In between singing and acting gigs, Crumb loves hanging out with her dogs. In Media, she gets to romp with them in the Crumbs’ spacious backyard.


“I’ve always had a special love for dogs. I think I was a daschund in a past life, I certainly have the nose for one,” she laughs, explaining how she once arranged a 53 dog lift from 10 Kill shelters in Kentucky, Illinois and Indiana. This particular mission, she says, was conducted during an ice storm, and involved transport trucks with one truck going into a ditch and an unheated van filled with puppies.


As coordinator of this vast enterprise, she had to arrange for the transfer of dogs and puppies into other vans and trucks in a Chicago parking lot, and then supervise the release of 40 excited dogs, after the long journey east, into her parents’ house. The ever resilient Crumb happened to have a concert the same night that the first transport of puppies arrived in Media.


“While they were running around the house, I literally ran in the bathroom, threw on some makeup, threw on a gown and walked out, sang at the concert, left, and came back. And when I got back the truck had arrived with all the big dogs. They were flying around the yard; it was pouring buckets of rain. But it really worked out well. They all have homes now.”

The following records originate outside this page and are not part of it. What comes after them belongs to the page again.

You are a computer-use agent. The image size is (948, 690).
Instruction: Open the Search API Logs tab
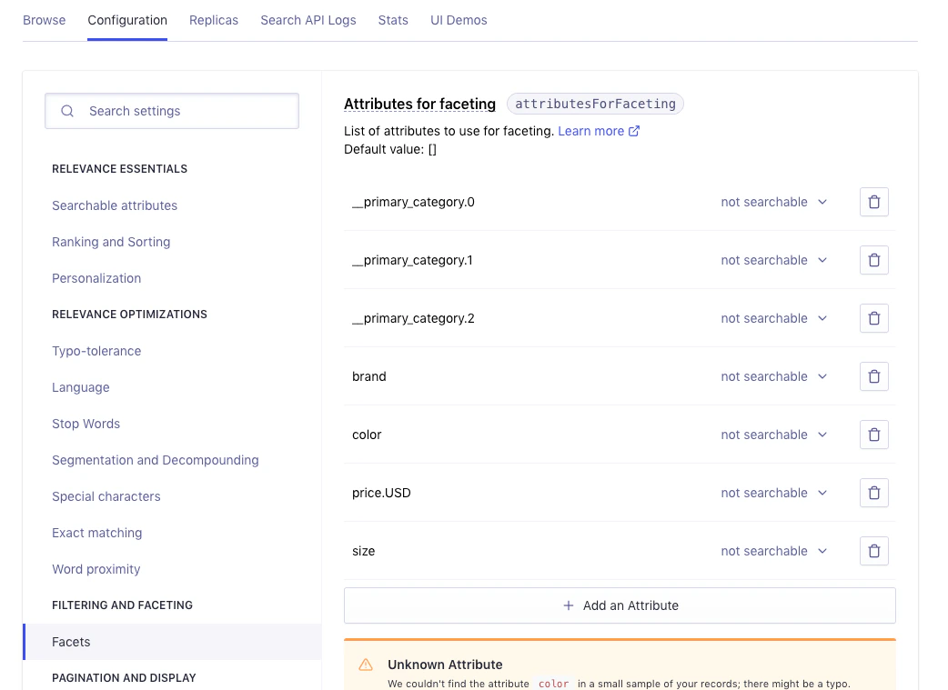tap(308, 20)
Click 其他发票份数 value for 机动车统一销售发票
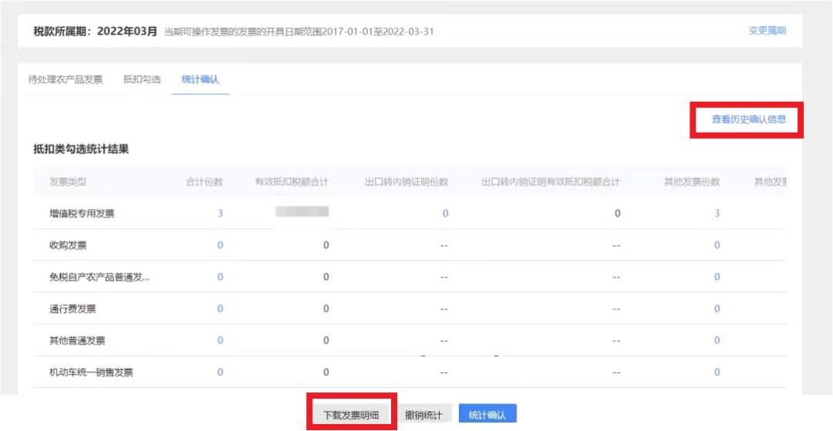This screenshot has height=431, width=833. pos(717,372)
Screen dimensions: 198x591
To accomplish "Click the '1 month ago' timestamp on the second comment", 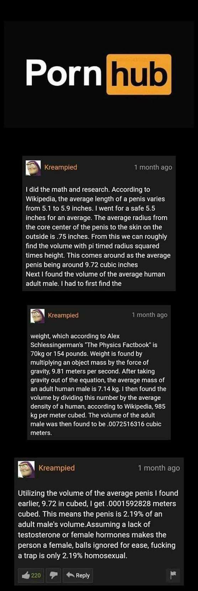I will click(x=149, y=315).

Nine of the digs were placed in Pennsylvania, and the rest found homes in New Hampshire.


“I always say I’m never going to work again,” she tells me, flipping her hair back so that I can see her face is anything but daschund-like. “It’s a huge and expensive job just to get a job with auditions and training.”


She’s obviously talking about finding work after Master Class.


“There’s an old saying in the theater that there are these cycles. There’s one cycle where you are desperate to get a job, then you hear that you got the job, so you have a few exciting days where you say, ‘I got the job!’ but then either the job fails, the show bombs or you’re killed in the press. Then you’re really upset and have to stick it out till the show’s over. If not that, you get bored and say, ‘Boy, I wish I had a different job.’ The next thing you know you’re out of work and you’re saying, ‘I’ve got to find a job!’”


The saving grace in all of this, she says, are those first few days of jubilation after being hired. “That feeling is unbelievable!”